## Directive 1
Answer these about the mailing-list message on Octave's indexing notation:
(a) Which book, and which edition, is cited as describing colon notation?
(b) Which language is said to have a similar notation?
(c) What three kinds of constant index does Octave allow?
## Directive 2
Can you carry on the mailing-list message about Octave's indexing notation from the point where it stops?

## Document excerpt
----------------

On 22-Jul-2005, Francesco Potorti` wrote:

| >It is known as 'colon notation' and is described and discussed in Golub
| >and Van Loan, Matrix Computations, 3rd Edition, ISBN = 0-8018-5414-8,
| >The Johns Hopkins University Press, 1996
| 
| Thank you for the reference, which is indeed useful.  Fortran 90, as
| already pointed out, has a similar notation.  However, Octave uses a
| more powerful syntax for index expressions, where a costant index can be
| any of
| - a number            (simple notation)
| - a colon expression  (colon notation)
| - a vector            (Matlab notation?)
| 
| As far as I can tell, this was invented by Matlab.  Is that true?

----------------

## Data block
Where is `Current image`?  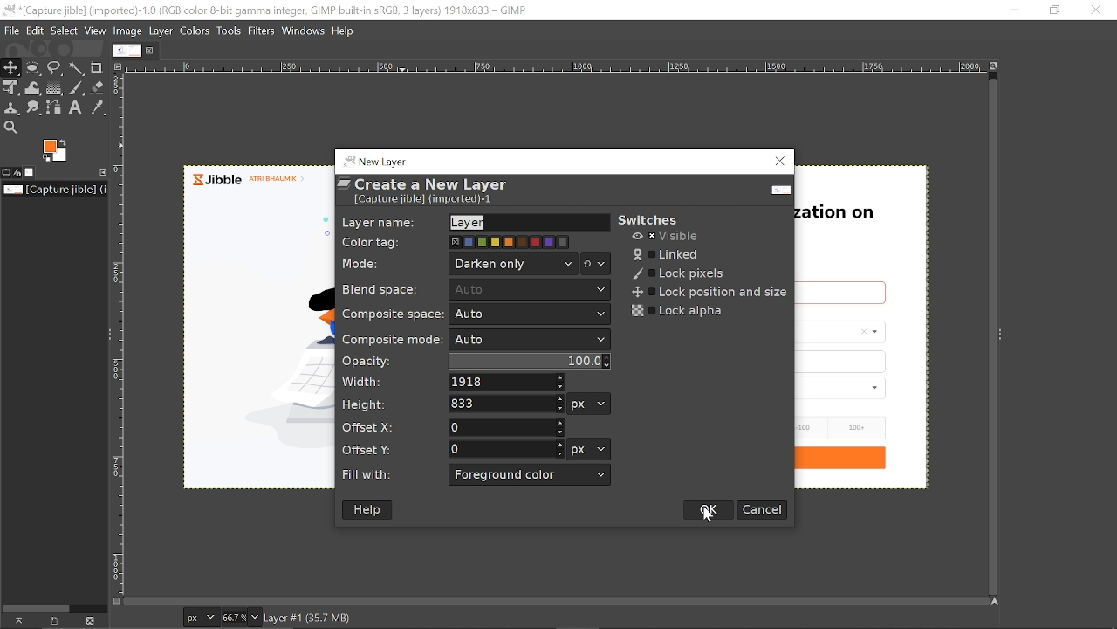
Current image is located at coordinates (56, 189).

----------------

## Exercise result 1
(a) Golub and Van Loan, Matrix Computations, 3rd Edition
(b) Fortran 90
(c) A number, a colon expression, and a vector

## Exercise result 2
Perhaps it (or some variation) was used in APL?  I don't know APL so
I'm not sure.  The orignal Matlab was written in Fortran between 1977
and 1984.  Early Matlab was a little different from the current
language.  For example, it used <...> instead of [...] to delimit
matrices, and <> in a logical expression was the "not equal" operator
(see the origins of context-specific hacks arise before your very
eyes).  In any case, it appears that the final version of "classic
Matlab" had the colon notation for selecting rows and columns, but I
don't know when it might have been added, or what influenced this
choice of notation.  BTW, since this is more of a question about the
history and development of Matlab, and it seems that no one here
really knows the answer (or if they do, they have not come forward
yet), it might be better to ask in another forum.